> [What to work on] For this exercise, return exactly the lines of the material below that begin at the one with "This screenshot has width=869, height=509." and stop after the one with "Screen dimensions: 555x347".
Start of Provided data
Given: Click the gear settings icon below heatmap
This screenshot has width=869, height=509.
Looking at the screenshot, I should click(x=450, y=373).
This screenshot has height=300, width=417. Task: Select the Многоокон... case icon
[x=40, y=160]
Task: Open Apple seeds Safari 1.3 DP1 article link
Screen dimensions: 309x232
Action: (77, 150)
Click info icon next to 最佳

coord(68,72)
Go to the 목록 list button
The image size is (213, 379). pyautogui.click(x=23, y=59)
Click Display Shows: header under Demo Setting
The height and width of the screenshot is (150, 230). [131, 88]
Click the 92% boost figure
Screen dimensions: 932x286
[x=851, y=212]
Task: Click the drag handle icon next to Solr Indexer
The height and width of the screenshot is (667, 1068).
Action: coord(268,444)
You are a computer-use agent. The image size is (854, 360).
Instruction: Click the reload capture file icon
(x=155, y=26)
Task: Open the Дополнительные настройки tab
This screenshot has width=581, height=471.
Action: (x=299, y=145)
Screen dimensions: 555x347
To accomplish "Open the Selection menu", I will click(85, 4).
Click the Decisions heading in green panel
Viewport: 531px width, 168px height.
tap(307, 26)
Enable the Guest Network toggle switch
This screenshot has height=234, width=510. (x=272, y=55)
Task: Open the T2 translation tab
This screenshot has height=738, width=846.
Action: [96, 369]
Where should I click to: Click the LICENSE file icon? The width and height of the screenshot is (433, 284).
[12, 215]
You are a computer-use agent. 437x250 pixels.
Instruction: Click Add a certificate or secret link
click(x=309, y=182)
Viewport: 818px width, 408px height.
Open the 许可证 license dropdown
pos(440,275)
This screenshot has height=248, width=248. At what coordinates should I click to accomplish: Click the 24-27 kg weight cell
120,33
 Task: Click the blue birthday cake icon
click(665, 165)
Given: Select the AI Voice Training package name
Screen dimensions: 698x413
End of Provided data
> [Exercise result]
This screenshot has width=869, height=509.
Looking at the screenshot, I should click(x=450, y=373).
This screenshot has height=300, width=417. Task: Select the Многоокон... case icon
[x=40, y=160]
Task: Open Apple seeds Safari 1.3 DP1 article link
Screen dimensions: 309x232
Action: (77, 150)
Click info icon next to 最佳

coord(68,72)
Go to the 목록 list button
The image size is (213, 379). pyautogui.click(x=23, y=59)
Click Display Shows: header under Demo Setting
The height and width of the screenshot is (150, 230). [131, 88]
Click the 92% boost figure
Screen dimensions: 932x286
[x=851, y=212]
Task: Click the drag handle icon next to Solr Indexer
The height and width of the screenshot is (667, 1068).
Action: coord(268,444)
You are a computer-use agent. The image size is (854, 360).
Instruction: Click the reload capture file icon
(x=155, y=26)
Task: Open the Дополнительные настройки tab
This screenshot has width=581, height=471.
Action: (x=299, y=145)
Screen dimensions: 555x347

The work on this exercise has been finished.